L’Arctique a connu son année la plus chaude jamais observée

Fonte de l'antartique

L’Arctique vient de connaître ses douze mois les plus chauds depuis le début des relevés de températures dans cette région en 1900 alors qu’une vague d’air chaud a entraîné une importante fonte des glaces.

La température annuelle moyenne de l’air au-dessus du sol a été la plus élevée jamais enregistrée, indique le rapport annuel sur l’Arctique, précisant qu’elle se situait 3,5 degrés Celsius au-dessus de celle de 1900 pendant la période allant d’octobre 2015 à septembre 2016.

Les principales conclusions du rapport de cette année sont les suivantes:

Température de l’air plus chaude: La température annuelle moyenne de l’air sur les terres était la plus élevée jamais observée, ce qui représente une augmentation de 3,5 degrés Celsius depuis 1900. Les températures de l’Arctique continuent d’augmenter au double du taux d’augmentation de la température mondiale.

Baisse de la couverture de neige: la couverture de neige printanière a atteint un sommet record dans l’Arctique nord-américain, où l’étendue de la neige de mai a diminué pour la première fois depuis l’observation des satellites en 1967, pour une première fois en dessous de 1,5 million de kilomètres carrés (4 millions de kilomètres carrés).

Perte de la masse de glace au Groenland: La nappe de glace au Groenland a continué de perdre de la masse en 2016, comme elle l’a fait depuis 2002, lorsque les mesures satellitaires ont commencé. Le début de la fonte sur la calotte glaciaire du Groenland a été le deuxième plus tôt dans le record de 37 ans d’observations, proche du record établi en 2012.

La faible quantité de glace de mer: La glace de mer de l’Arctique, de la mi-octobre 2016 à la fin de novembre 2016, était la plus faible depuis que l’enregistrement satellite a commencé en 1979 et 28 pour cent de moins que la moyenne de 1981-2010 en octobre. La glace arctique s’amincit, la glace pluriannuelle comprenant maintenant 22% de la couverture glaciaire, contre 78% pour la glace la plus fragile de la première année. En comparaison, la glace multi-annuelle représentait 45% de la couverture glaciaire en 1985.

Température de l’océan Arctique au-dessus de la moyenne: La température de la surface de la mer en août 2016 était de 9 degrés Fahrenheit (5 degrés Celsius) au-dessus de la moyenne pour 1982-2010 dans les mers de Barents et Chukchi et au large des côtes est et ouest du Groenland.

Fonte du permafrost 

Pour les climatologues, ce réchauffement résulte en grande partie des émissions de gaz à effet de serre émis dans l’atmosphère par la combustion des énergies fossiles, exacerbées cette année par le courant équatorial chaud du Pacifique El Nino. Celui-ci s’est dissipé au printemps.

La couverture neigeuse au printemps dans l’Arctique nord-américain a aussi connu sa plus petite étendue en mai avec seulement 4 millions de km2. C’est la plus faible depuis le début des observations par satellites en 1967.

Cette fonte des glaces et des neiges combinée à un recul de la banquise permet aux rayons du soleil de pénétrer davantage dans l’océan, favorisant la prolifération d’algues, et de faire fondre le sol gelé de la toundra, un riche puits de carbone.

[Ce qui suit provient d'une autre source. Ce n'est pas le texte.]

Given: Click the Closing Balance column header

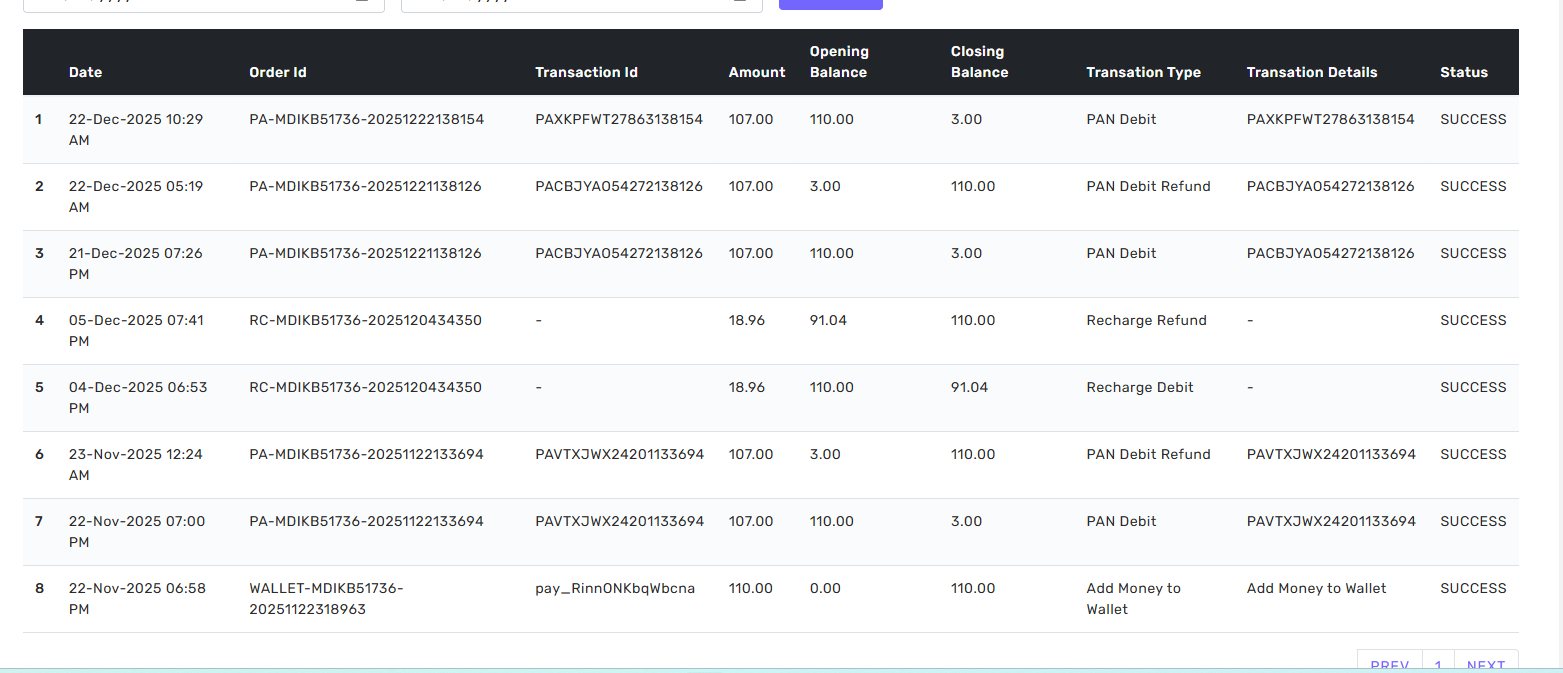Looking at the screenshot, I should pos(979,62).
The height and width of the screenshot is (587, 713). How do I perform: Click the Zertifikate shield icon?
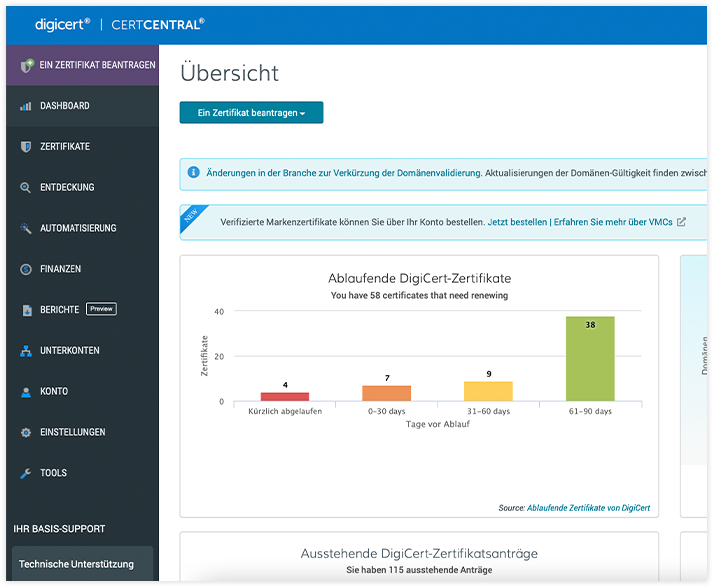(x=26, y=147)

«La toundra libère désormais plus de dioxyde de carbone (CO2) dans l’atmosphère qu’elle n’en absorbe», estime le rapport.

Une fonte du permafrost «pourrait avoir des effets drastiques sur la météo et le climat dans l’Arctique et le reste de la planète», préviennent ces scientifiques.

Ils expliquent que le permafrost dans la région arctique contient deux fois plus de carbone organique que celui se trouvant actuellement dans l’atmosphère terrestre.

S’il était libéré il pourrait bouleverser encore plus le climat, faisant fondre davantage les glaces du pôle et provoquant une nette montée du niveau des océans.

Ce onzième rapport de la NOAA sur l’Arctique relève également que la faune et les populations humaines de la région subissent les effets néfastes de ce changement climatique.

Ainsi, l’acidification de l’océan résultant du réchauffement accroît le stress notamment sur les crustacés, qui ont besoin de carbonate de calcium pour former leur coquille. Cela affecte aussi les populations autochtones qui dépendent de la pêche pour se nourrir.

Enfin, le rapport note que la montée des températures entraîne une augmentation du nombre de parasites qui touchent surtout de petits rongeurs comme les musaraignes. Ces mêmes parasites n’infectaient auparavant que les oiseaux du littoral: cela laisse penser que certaines espèces animales se déplacent vers le nord.